DATA FOR THIS EXERCISE =>
============================================================

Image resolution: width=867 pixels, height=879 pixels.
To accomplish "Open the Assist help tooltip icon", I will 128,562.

============================================================

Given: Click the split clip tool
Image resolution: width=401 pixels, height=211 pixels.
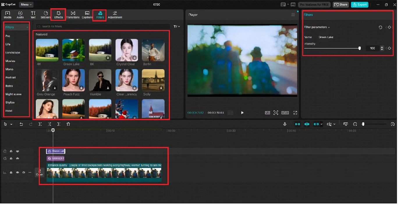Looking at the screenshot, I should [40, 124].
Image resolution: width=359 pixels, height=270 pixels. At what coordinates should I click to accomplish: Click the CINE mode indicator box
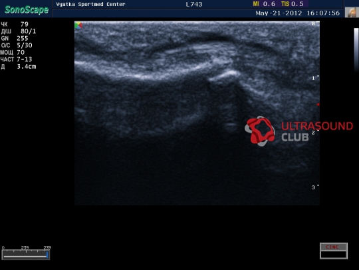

============================================================

YOUR INSTRUCTIONS =>
Using the data above, output the line that has "Image resolution: width=401", the line that has "Image resolution: width=359", and whatever lines fall between, each exactly as it stands and without pictures.

RESULT OF THE EXERCISE =>
Image resolution: width=401 pixels, height=211 pixels.
Looking at the screenshot, I should [40, 124].
Image resolution: width=359 pixels, height=270 pixels. At what coordinates should I click to accomplish: Click the CINE mode indicator box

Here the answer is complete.